**Work required:** Skip the pictures, and retype the data below in full, exactly.

**Source records:**
━━━━━━━━━━━━━━━━━━━━━━━━━━━━━━

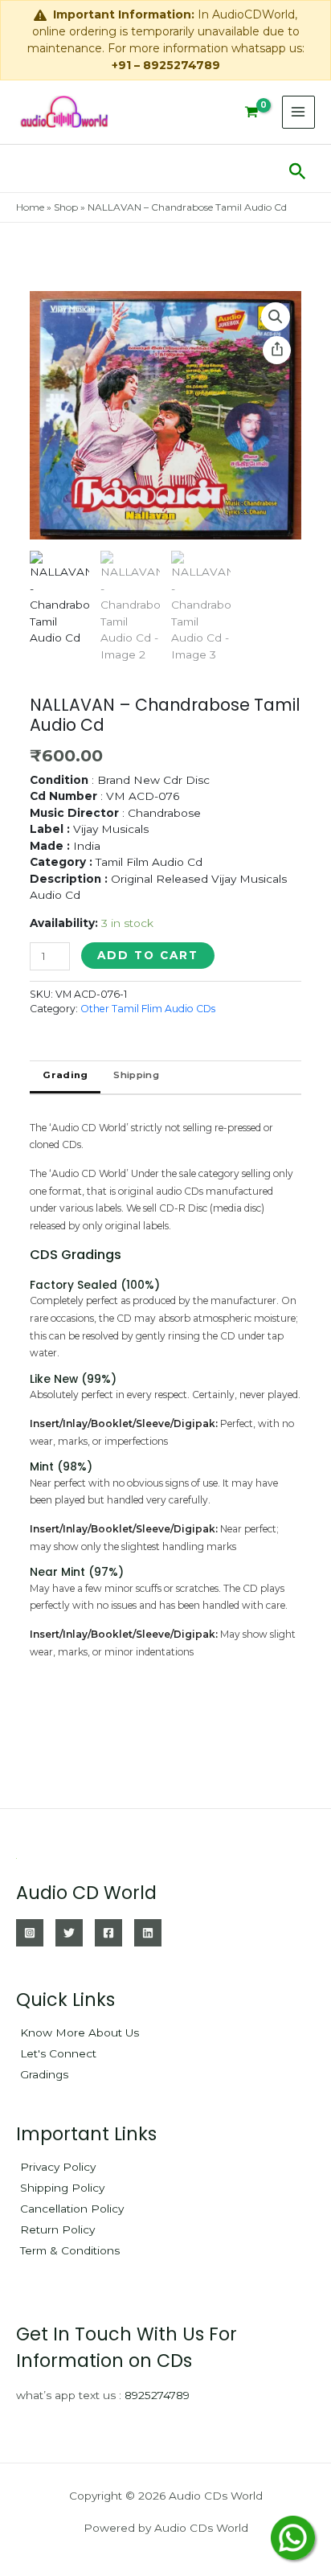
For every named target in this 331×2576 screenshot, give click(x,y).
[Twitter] (69, 1932)
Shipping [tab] (135, 1075)
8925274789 (157, 2395)
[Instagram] (29, 1932)
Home (30, 207)
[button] (297, 168)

━━━━━━━━━━━━━━━━━━━━━━━━━━━━━━

**Answer area:**
For every named target in this 331×2576 screenshot, give click(x,y).
[Twitter] (69, 1932)
Shipping [tab] (135, 1075)
8925274789 (157, 2395)
[Instagram] (29, 1932)
Home (30, 207)
[button] (297, 168)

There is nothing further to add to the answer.